In this article, we will discuss:

  1. File system monitoring using Java NIO.2
  2. Common pitfalls of the default Java library
  3. How to design a simple thread-based file system monitor
  4. How to use the above to design a reactive file system monitor using the actor model.

Note: Although all the code samples here are in Scala, it can be rewritten in simple Java too. To quickly familiarize yourself with Scala syntax, here is a very short and nice Scala cheat sheet. For a more comprehensive guide to Scala for Java programmers, consult this (not needed to follow this article).

For the absolute shortest shortcut, the following Java code…

public void foo(int x, int y) {
  int z = x + y
  if (z == 1) {
    System.out.println(x);
  } else {
    System.out.println(y);
  }
}

…is equivalent to the following Scala code:

def foo(x: Int, y: Int): Unit = {
  val z: Int = x + y
  z match {
   case 1 => println(x)
   case _ => println(y)
  }
}

All the code presented here is available under MIT license as part of the better-files library on GitHub.


Let’s say you are tasked to build a cross-platform desktop file-search engine. You quickly realize that after the initial indexing of all the files, you need to also quickly reindex any new files (or directories) that got created or updated. A naive way would be to simply rescan the entire file system every few minutes; but that would be incredibly inefficient since most operating systems expose file system notification APIs that allow the application programmer to register callbacks for changes e.g. ionotify in Linux, FSEvenets in Mac and FindFirstChangeNotification in Windows.

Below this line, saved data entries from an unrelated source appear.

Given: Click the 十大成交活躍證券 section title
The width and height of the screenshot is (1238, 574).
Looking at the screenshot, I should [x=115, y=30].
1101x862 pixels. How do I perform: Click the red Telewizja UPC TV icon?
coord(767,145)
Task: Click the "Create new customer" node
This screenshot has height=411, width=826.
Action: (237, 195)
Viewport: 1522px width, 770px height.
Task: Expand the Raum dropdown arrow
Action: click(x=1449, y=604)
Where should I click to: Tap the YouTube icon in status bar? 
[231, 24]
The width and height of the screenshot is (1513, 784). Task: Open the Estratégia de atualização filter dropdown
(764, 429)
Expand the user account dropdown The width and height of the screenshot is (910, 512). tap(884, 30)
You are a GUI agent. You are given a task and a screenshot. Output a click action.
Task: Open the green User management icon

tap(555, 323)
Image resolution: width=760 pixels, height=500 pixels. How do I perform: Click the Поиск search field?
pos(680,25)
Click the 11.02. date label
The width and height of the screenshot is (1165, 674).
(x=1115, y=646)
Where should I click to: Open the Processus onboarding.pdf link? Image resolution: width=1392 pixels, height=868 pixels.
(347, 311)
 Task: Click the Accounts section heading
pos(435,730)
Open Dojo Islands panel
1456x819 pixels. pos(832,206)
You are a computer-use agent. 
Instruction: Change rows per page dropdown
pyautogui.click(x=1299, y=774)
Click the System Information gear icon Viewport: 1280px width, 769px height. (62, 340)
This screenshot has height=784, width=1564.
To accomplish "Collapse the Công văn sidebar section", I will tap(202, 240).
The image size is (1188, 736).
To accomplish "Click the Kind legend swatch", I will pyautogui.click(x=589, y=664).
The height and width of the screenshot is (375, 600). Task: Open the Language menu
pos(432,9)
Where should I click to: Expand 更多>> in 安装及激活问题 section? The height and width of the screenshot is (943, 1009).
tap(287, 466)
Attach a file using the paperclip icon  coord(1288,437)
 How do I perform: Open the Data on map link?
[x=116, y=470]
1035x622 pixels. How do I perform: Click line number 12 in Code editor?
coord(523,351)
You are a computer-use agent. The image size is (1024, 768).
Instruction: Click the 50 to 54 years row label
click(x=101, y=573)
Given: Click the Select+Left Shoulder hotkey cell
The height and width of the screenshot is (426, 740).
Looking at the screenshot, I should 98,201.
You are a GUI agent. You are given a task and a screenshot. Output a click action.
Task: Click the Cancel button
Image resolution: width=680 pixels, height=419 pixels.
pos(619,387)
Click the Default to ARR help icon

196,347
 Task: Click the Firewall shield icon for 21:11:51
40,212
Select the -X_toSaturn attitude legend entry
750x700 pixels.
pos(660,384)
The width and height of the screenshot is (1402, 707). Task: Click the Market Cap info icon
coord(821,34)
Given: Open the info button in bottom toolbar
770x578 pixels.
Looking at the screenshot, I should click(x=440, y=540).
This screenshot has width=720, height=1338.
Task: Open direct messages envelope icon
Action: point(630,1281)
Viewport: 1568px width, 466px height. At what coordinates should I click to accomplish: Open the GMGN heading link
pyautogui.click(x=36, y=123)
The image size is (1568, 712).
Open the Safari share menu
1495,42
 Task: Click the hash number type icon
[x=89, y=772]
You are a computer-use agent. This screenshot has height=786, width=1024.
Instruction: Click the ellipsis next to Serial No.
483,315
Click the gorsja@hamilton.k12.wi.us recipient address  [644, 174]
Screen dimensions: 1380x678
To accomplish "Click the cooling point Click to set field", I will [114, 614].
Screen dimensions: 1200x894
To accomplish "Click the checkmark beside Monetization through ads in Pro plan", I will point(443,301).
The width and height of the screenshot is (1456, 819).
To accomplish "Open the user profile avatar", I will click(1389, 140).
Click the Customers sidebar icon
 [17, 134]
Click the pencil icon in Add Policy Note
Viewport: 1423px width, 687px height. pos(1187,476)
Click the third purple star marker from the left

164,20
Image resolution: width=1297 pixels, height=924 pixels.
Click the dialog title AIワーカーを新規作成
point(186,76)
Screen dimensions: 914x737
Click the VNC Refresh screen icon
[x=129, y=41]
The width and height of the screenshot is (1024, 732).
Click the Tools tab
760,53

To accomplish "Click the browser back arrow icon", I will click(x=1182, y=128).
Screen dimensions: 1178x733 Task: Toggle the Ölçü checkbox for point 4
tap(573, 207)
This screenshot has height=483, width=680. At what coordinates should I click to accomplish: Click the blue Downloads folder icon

But now you are stuck dealing with OS-specific APIs! Thankfully, beginning Java SE 7, we have a platform independent abstraction for watching file system changes via the WatchService API. The WatchService API was developed as part of Java NIO.2, under JSR-51 and here is a “hello world” example of using it to watch a given Path:


import java.nio.file._
import java.nio.file.StandardWatchEventKinds._
import scala.collection.JavaConversions._

def watch(directory: Path): Unit = {
  // First create the service
  val service: WatchService = directory.getFileSystem.newWatchService()

  // Register the service to the path and also specify which events we want to be notified about
  directory.register(service,  ENTRY_CREATE, ENTRY_DELETE, ENTRY_MODIFY)

  while (true) {
    val key: WatchKey = service.take()  // Wait for this key to be signalled
    for {event <- key.pollEvents()} {
      // event.context() is the path to the file that got changed  
      event.kind() match {
        case ENTRY_CREATE => println(s"${event.context()} got created")
        case ENTRY_MODIFY => println(s"${event.context()} got modified")
        case ENTRY_DELETE => println(s"${event.context()} got deleted")        
        case _ => 
          // This can happen when OS discards or loses an event. 
          // See: http://docs.oracle.com/javase/8/docs/api/java/nio/file/StandardWatchEventKinds.html#OVERFLOW
          println(s"Unknown event $event happened at ${event.context()}")
      }
    }
    key.reset()  // Do not forget to do this!! See: http://stackoverflow.com/questions/20180547/
  }
}

Although the above is a good first attempt, it lacks in several aspects:

  1. Bad Design: The above code looks unnatural and you probably had to look it up on StackOverflow to get it right. Can we do better?
  2. Bad Design: The code does not do a very good job of handling errors. What happens when we encounter a file we could not open?
  3. Gotcha: The Java API only allows us to watch the directory for changes to its direct children; it does not recursively watch a directory for you.
  4. Gotcha: The Java API does not allow us to watch a single file, only a directory.
  5. Gotcha: Even if we resolve the aformentioned issues, the Java API does not automatically start watching a new child file or directory created under the root.
  6. Bad Design: The code as implemented above, exposes a blocking/polling, thread-based model. Can we use a better concurrency abstraction?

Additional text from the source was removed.